During the summit, Obama said that the Internet is a great source of innovation, adding that creating fast lanes for some puts others at a disadvantage.
“One of the issues around net neutrality is whether you are creating different rates or charges for different content providers,” Obama explained. “That’s the big controversy here. So you have big, wealthy media companies who might be willing to pay more and also charge more for spectrum, more bandwidth on the Internet so they can stream movies faster.”
He then added his own view on the subject, saying that “I personally, the position of my administration, as well as a lot of the companies here, is that you don’t want to start getting a differentiation in how accessible the Internet is to different users. You want to leave it open so the next Google and the next Facebook can succeed.”

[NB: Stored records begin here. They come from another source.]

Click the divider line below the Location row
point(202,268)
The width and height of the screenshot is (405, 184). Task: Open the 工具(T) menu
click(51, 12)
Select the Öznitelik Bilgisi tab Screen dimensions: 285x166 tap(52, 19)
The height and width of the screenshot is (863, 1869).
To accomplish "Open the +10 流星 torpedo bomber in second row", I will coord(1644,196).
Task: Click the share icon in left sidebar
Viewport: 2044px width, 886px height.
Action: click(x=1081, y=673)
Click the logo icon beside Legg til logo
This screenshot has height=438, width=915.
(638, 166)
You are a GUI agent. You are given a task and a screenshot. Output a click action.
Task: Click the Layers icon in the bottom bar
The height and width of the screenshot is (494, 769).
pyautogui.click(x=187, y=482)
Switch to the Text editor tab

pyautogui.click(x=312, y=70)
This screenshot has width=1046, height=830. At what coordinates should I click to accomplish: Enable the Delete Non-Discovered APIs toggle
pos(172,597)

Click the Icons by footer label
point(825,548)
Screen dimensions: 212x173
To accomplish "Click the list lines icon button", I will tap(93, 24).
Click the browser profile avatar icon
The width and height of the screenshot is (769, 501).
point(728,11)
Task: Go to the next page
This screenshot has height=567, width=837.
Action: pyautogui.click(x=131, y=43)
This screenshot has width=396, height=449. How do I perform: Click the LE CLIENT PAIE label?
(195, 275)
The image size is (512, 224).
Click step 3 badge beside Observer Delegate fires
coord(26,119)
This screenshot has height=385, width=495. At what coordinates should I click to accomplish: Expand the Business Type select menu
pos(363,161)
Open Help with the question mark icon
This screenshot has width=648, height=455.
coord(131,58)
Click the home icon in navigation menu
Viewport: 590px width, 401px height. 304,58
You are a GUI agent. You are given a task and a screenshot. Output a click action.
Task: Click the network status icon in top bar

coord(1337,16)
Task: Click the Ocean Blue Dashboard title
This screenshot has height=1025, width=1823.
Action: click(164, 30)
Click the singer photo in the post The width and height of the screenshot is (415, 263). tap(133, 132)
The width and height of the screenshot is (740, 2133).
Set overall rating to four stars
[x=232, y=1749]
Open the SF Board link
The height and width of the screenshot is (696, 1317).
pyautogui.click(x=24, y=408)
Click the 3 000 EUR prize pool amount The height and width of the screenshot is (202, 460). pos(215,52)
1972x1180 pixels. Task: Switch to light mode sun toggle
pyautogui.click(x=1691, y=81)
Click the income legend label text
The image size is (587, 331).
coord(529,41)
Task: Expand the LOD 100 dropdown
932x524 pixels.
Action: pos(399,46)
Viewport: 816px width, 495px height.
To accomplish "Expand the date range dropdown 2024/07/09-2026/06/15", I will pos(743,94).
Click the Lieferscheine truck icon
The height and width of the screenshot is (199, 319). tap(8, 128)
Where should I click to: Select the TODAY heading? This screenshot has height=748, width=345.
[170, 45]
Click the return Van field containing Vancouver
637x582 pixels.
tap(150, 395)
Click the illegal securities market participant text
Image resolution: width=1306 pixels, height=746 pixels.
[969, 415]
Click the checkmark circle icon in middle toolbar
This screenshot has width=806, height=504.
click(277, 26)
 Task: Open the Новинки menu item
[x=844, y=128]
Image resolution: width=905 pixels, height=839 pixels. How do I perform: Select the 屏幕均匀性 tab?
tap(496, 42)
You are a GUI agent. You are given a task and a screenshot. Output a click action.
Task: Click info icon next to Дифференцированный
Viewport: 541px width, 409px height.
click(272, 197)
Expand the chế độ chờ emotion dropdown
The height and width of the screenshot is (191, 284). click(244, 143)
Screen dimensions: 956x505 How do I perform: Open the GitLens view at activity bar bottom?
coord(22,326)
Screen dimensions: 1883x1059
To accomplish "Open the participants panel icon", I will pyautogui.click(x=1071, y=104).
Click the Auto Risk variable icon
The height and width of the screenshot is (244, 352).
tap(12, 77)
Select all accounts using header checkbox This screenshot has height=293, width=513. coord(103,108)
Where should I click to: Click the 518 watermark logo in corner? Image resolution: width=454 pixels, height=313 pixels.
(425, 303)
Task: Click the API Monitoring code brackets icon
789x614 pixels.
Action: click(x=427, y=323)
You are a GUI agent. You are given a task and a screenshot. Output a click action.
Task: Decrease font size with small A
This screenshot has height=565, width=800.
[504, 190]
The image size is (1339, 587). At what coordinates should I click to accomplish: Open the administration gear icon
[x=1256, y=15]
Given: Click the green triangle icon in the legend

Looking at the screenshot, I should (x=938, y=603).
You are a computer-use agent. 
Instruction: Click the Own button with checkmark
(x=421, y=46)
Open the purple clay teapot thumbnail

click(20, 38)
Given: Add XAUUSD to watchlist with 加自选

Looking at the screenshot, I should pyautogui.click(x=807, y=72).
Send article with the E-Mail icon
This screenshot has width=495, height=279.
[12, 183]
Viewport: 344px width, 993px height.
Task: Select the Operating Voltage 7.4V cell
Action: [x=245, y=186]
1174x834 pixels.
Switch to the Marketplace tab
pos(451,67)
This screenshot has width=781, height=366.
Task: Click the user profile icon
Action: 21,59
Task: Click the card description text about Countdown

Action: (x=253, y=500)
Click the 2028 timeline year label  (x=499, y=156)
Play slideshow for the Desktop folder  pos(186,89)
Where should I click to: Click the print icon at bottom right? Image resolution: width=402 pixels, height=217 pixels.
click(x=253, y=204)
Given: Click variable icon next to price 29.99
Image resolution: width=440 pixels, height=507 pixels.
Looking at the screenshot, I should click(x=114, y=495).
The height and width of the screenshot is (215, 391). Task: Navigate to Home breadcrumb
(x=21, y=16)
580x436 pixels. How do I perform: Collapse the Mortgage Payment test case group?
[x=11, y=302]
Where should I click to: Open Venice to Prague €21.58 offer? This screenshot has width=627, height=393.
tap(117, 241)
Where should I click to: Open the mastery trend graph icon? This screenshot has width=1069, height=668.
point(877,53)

Although Obama didn’t explicitly say that he is against Internet fast lanes, his remarks imply that he is against paid prioritization, which would allow some companies to receive better service if they pay a fee. His statement flies directly in the face of the FCC’s current proposal, which will only bar Internet fast lanes if the agency deems them “commercially unreasonable.”
FCC chairman Tom Wheeler has also said that Internet fast lanes and paid prioritization would be “commercially unreasonable.” As such, it’s clear that there is friction between the president, the FCC, and Wheeler, regarding the issue of net neutrality. It’s unknown how Obama’s latest remarks will affect the FCC’s actions.